--- WHAT TO WORK ON ---
Give only the number of lines in the records below that contain the word "Wahl".

--- TASK INPUTS ---

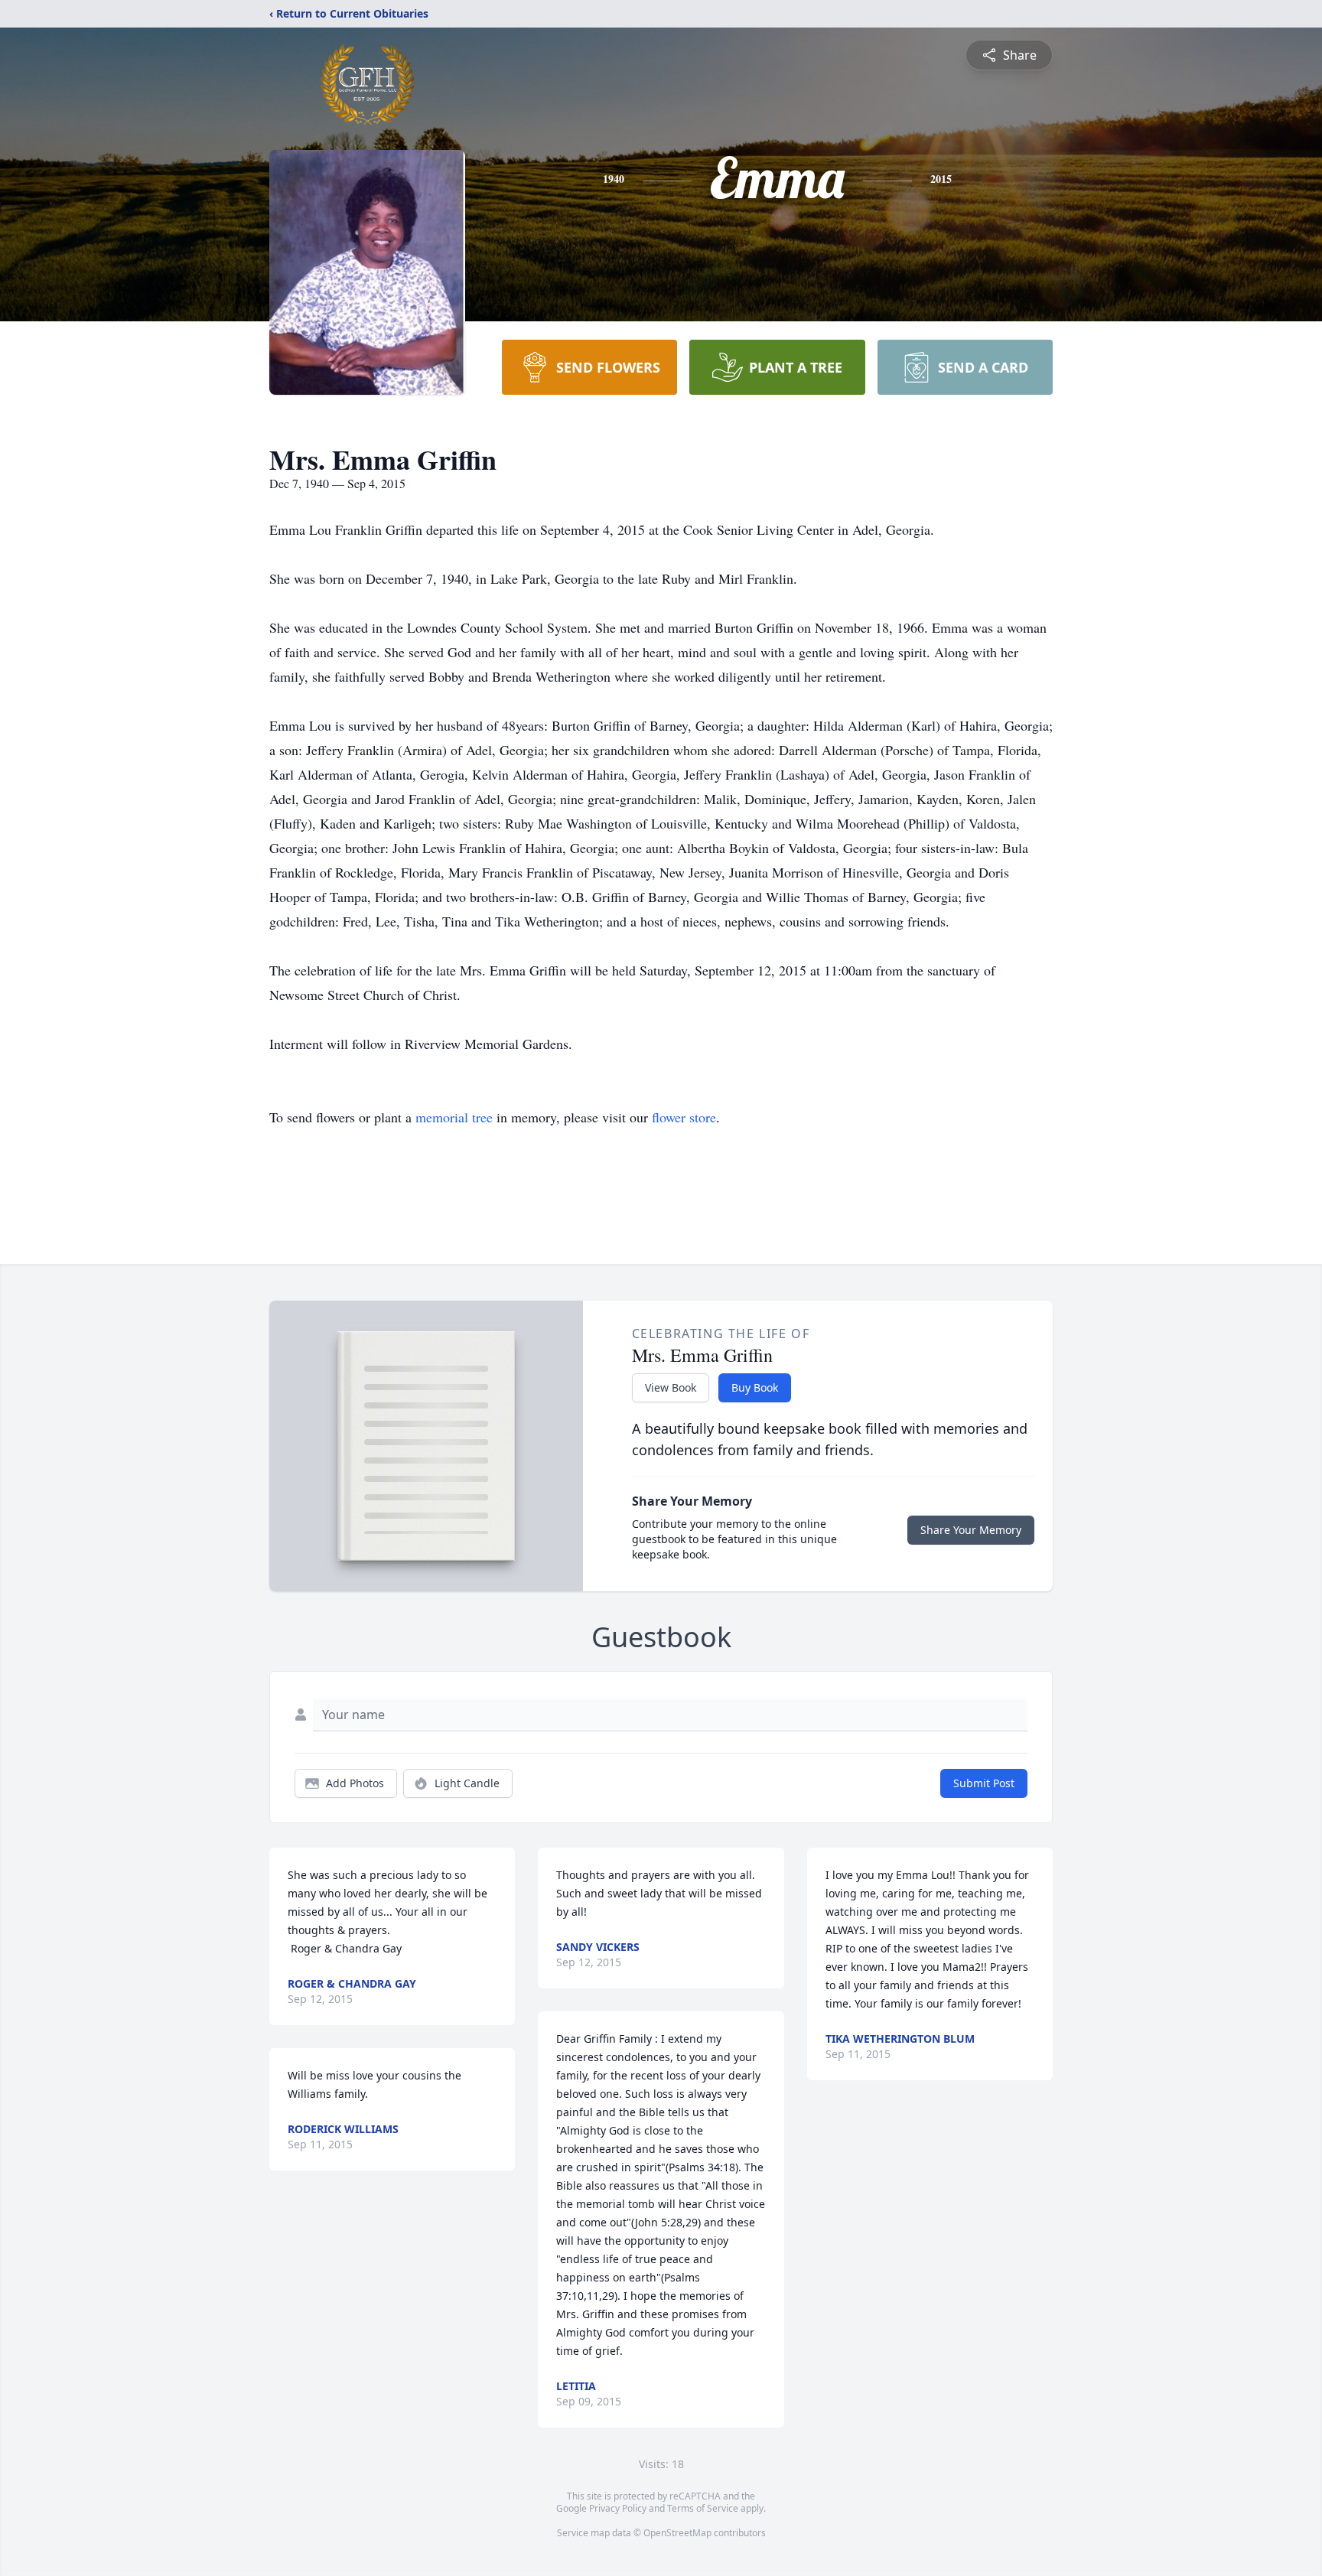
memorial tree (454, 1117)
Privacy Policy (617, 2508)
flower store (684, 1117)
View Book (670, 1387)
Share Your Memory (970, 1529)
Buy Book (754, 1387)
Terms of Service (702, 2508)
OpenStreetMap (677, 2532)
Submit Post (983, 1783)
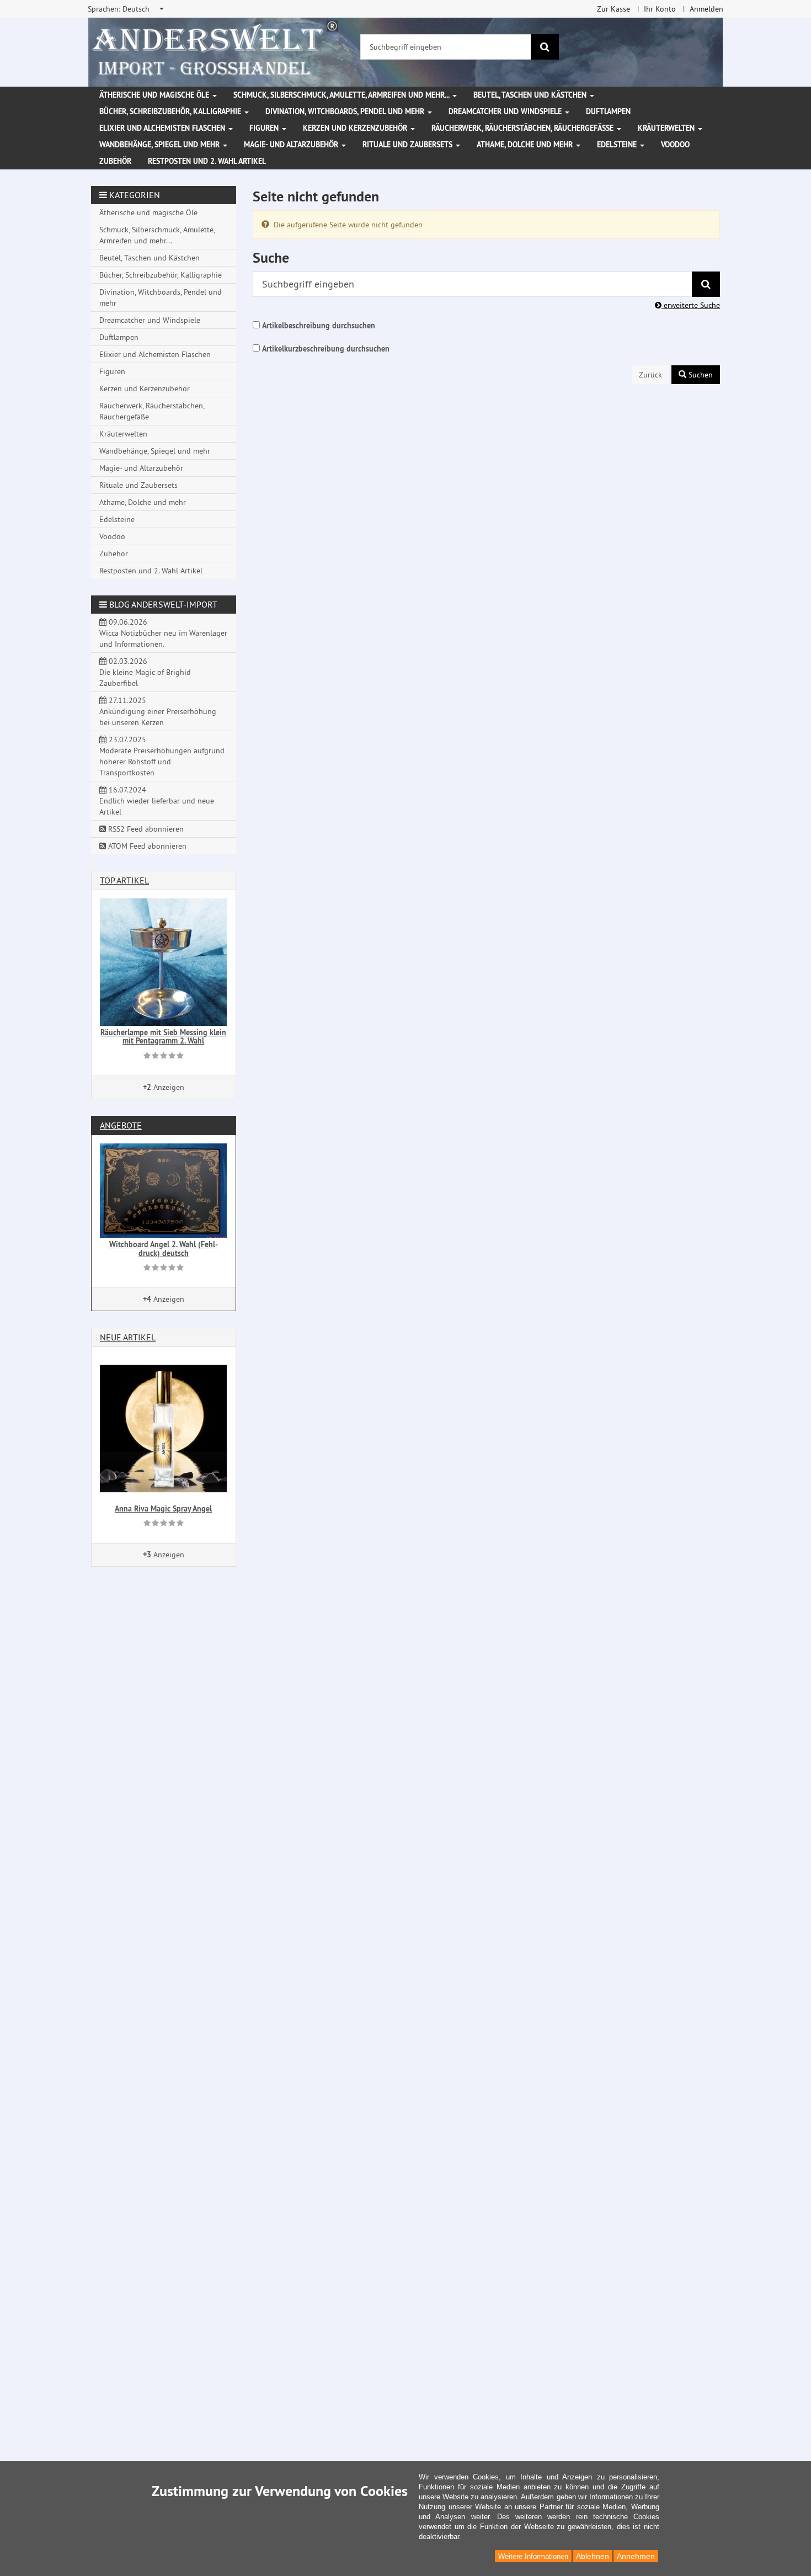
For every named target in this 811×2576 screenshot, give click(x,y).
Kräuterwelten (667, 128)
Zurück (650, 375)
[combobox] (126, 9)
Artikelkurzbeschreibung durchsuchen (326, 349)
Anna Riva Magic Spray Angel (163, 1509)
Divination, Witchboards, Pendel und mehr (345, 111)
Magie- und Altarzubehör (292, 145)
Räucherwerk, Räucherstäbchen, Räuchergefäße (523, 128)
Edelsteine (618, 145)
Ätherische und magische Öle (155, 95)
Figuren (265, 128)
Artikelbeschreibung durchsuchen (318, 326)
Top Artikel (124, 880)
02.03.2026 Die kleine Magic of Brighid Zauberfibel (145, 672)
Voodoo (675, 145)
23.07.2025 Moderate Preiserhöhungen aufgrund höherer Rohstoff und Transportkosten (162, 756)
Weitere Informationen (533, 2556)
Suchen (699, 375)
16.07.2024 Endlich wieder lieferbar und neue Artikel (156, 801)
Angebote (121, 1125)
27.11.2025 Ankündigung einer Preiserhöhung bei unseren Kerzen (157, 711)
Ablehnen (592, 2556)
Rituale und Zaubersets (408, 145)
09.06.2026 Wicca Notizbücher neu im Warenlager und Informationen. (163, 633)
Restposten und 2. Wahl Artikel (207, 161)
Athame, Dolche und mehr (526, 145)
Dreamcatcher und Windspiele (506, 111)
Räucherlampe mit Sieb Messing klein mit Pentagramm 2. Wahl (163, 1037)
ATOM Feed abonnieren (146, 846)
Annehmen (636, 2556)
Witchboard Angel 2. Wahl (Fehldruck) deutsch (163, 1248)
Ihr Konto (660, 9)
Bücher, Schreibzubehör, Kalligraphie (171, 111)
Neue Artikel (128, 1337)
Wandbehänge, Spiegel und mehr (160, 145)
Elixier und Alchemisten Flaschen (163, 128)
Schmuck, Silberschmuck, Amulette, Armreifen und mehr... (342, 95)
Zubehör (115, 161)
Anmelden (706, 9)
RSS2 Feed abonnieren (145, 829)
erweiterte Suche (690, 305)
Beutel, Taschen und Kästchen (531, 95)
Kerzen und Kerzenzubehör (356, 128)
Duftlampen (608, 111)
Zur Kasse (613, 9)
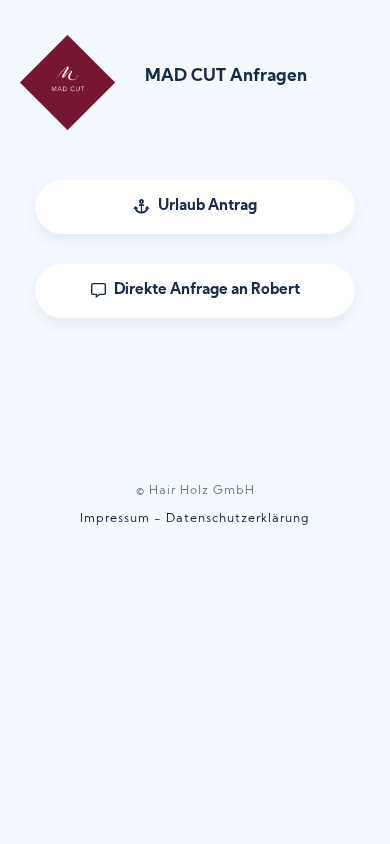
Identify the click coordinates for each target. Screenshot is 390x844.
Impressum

--- ANSWER SPACE ---
3